Two chitotriose-specific lectins show anti-angiogenesis, induces caspase-9-mediated apoptosis and early arrest of pancreatic tumor cell cycle

Abstract

The antiproliferative activity of two chito-specific agglutinins purified from Benincasa hispida (BhL) and Datura innoxia (DiL9) of different plant family origin was investigated on various cancer cell lines. Both lectins showed chitotriose specificity, by inhibiting lectin hemagglutinating activity. On further studies, it was revealed that these agglutinins caused remarkable concentration-dependent antiproliferative effect on human pancreatic cancerous cells but not on the normal human umbilical vein endothelial cells even at higher doses determined using MTT assay. The GI 50 values were approximately 8.4 μgml -1 (0.247 μM) and 142 μg ml -1 (14.8 μM) for BhL and DiL9, respectively, against PANC -1 cells.
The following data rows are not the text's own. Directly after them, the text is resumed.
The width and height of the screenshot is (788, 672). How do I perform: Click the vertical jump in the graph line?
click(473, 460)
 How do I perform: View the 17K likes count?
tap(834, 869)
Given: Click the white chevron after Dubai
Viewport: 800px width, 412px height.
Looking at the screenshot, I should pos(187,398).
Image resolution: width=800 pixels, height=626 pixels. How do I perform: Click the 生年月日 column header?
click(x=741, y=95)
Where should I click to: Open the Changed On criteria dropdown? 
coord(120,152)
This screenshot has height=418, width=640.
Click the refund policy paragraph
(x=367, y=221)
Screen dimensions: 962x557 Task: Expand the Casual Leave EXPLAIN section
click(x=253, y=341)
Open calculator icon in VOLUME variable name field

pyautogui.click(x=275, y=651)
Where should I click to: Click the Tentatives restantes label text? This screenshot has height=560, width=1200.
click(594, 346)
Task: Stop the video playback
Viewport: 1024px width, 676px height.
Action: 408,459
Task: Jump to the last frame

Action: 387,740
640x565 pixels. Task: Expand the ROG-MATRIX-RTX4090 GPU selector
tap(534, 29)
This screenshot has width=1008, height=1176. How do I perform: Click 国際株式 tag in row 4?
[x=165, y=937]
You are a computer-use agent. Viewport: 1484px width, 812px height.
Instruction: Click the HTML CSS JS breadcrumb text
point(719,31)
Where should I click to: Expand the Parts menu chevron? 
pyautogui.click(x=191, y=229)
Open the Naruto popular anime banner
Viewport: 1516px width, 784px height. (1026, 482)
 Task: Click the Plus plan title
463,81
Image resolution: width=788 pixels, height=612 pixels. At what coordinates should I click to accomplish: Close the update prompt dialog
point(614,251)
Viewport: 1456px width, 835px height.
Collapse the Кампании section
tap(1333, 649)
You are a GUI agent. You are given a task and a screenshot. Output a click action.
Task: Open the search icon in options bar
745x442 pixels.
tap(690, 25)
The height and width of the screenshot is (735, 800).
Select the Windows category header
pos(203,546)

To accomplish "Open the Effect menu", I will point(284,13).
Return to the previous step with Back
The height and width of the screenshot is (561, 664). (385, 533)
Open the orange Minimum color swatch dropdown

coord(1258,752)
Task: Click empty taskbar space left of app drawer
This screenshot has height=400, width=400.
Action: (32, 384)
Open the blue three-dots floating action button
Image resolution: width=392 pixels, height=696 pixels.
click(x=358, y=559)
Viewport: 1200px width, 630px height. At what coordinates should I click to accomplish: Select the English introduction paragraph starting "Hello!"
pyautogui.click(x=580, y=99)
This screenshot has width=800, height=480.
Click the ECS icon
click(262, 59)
The growth inhibitory effect of these lectins on pancreatic cancer cells were shown to be a consequence of lectin cell surface binding and triggering G 0 /G 1 arrest, mitochondrial membrane depolarization, sustained increase of the intracellular calcium release and the apoptotic signal is amplified by activation of caspases executing cell death. Interestingly, these lectins also showed antiangiogenic activity by disrupting the endothelial tubulogenesis. Therefore, we report for the first time two chito-specific lectins specifically binding to tumor glycans; they can be considered to be a class of molecules with antitumor activity against pancreatic cancer cells mediated through caspase dependent mitochondrial apoptotic pathway.